Il faut deux personnes pour retourner un patient, souligne-t-elle. Souvent [le personnel] n'a pas la capacité de trouver une deuxième personne pour aider le patient.

Darlene Jackson pense que, s’il y avait davantage de postes pourvus dans le secteur des soins infirmiers et des soins de santé, les escarres et les ulcères seraient évitables à 100 %.

Une deuxième vague de pandémie qui fragilise le système de santé

Sonia Udod se tient debout en souriant.

Professeure adjointe à la faculté des sciences infirmières de l'Université du Manitoba, Sonia Udod affirme que la deuxième vague de la pandémie a donné lieu à des pénuries de personnel importantes.

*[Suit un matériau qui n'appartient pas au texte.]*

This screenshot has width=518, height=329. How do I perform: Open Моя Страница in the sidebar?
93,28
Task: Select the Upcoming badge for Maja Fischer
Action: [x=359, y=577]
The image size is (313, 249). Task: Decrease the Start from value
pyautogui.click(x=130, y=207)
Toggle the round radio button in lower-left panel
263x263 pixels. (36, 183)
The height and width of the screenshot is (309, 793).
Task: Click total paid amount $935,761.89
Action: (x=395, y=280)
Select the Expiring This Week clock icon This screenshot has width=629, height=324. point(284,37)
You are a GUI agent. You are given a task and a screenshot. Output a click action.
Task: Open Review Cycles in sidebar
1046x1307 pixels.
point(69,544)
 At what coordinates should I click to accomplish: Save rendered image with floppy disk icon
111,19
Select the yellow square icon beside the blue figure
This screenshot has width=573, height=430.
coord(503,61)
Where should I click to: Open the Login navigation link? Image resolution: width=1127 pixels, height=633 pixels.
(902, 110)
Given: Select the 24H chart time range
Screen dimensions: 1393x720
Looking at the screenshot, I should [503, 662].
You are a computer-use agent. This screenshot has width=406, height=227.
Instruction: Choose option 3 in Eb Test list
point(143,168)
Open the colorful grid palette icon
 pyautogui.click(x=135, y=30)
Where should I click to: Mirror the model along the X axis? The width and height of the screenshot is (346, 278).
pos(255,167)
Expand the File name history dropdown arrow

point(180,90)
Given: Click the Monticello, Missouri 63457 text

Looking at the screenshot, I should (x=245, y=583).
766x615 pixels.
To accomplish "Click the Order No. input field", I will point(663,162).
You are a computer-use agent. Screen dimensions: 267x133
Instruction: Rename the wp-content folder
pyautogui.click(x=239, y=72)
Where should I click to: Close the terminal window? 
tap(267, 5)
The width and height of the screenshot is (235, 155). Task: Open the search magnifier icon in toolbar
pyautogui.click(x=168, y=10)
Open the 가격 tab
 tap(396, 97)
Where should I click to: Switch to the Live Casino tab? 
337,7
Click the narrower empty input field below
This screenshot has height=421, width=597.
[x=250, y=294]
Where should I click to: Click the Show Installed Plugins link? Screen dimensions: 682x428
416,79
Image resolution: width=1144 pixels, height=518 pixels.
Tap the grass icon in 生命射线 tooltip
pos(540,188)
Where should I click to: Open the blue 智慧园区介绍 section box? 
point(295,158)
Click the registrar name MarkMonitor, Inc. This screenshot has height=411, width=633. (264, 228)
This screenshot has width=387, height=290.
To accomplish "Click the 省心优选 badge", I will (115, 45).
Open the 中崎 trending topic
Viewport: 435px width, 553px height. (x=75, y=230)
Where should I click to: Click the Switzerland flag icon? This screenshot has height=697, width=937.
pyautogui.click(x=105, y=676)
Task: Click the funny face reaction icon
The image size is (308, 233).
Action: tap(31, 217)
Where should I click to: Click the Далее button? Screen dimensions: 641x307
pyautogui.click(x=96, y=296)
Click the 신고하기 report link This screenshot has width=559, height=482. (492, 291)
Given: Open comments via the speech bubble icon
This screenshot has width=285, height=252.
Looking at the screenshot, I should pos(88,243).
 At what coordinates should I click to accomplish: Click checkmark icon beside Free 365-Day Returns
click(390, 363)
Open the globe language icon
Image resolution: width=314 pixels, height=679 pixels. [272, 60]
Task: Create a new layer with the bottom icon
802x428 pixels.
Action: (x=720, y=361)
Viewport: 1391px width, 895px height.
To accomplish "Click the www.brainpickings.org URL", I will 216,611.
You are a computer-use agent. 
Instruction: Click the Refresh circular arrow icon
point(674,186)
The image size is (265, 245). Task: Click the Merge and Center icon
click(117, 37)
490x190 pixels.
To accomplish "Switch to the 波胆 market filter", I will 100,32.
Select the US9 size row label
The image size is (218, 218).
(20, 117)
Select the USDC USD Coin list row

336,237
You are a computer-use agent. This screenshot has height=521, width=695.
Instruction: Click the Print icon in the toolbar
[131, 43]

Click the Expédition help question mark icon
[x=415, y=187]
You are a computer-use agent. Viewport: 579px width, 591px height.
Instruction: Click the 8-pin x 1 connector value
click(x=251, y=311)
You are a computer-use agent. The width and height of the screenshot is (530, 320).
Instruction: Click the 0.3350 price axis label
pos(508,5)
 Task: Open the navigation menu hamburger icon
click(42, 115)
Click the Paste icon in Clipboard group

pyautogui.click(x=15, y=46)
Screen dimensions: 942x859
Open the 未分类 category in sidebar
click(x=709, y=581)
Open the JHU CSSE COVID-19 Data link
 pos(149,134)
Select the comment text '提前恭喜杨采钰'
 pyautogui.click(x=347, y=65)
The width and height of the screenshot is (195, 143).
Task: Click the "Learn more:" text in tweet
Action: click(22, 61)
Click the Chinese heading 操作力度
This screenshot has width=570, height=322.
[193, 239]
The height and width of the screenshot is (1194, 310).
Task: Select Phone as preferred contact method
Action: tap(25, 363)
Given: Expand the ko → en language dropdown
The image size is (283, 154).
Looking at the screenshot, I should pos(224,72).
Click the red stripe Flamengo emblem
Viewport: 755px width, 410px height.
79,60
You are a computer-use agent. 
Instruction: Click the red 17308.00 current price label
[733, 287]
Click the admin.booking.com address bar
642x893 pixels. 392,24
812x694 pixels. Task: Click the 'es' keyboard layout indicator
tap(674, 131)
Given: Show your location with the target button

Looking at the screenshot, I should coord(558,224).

Photo : Radio-Canada / Jeff Stapleton

Professeure agrégée au département des soins infirmiers de l'Université du Manitoba, Sonia Udod affirme que la deuxième vague de la pandémie a mis le système de santé sous pression, en particulier en ce qui concerne le recrutement du personnel de santé.

Quand la pandémie s'est déclarée, les travailleurs de la santé de première ligne, à savoir les infirmières et les infirmiers, ont continué à travailler dans des conditions très difficiles et avec des charges de travail écrasantes, affirme Sonia Udod dans un courriel transmis à CBC/Rado-Canada.

Elle qualifie les statistiques du rapport de décevantes et pense que le manque de personnel est à l'origine de ces incidents critiques.

Le personnel craignait de ramener le virus à la maison, il travaillait dans une nouvelle réalité, certains employés ont été déclarés positifs et ont dû rentrer chez eux, ce qui a créé des pénuries de personnel, explique Sonia Udod.

Elle ajoute que, malgré les efforts du personnel et des responsables de la santé, la qualité des soins envers certains patients en a souffert.

Depuis la publication du rapport, alors qu'un arriéré de dizaines de milliers de procédures a commencé à se résorber, le recrutement du personnel reste un défi pour le système de soins de santé du Manitoba.

Ainsi, beaucoup d'infirmières quittent le système de santé public alors qu’elles viennent d'être diplômées. Cela s’explique par le décalage entre leur formation et la réalité du métier en temps de pandémie, avec une charge de travail absolument écrasante, dit Darlene Jackson.

Sonia Udod affirme que, même sans la pandémie, la crise des ressources humaines au sein du système de soins de santé constitue un risque important pour les patients.

Darlene Jackson fait le même constat : Les cas critiques risquent d’augmenter à moins que ne nous commencions à remédier à cette pénurie d'infirmières.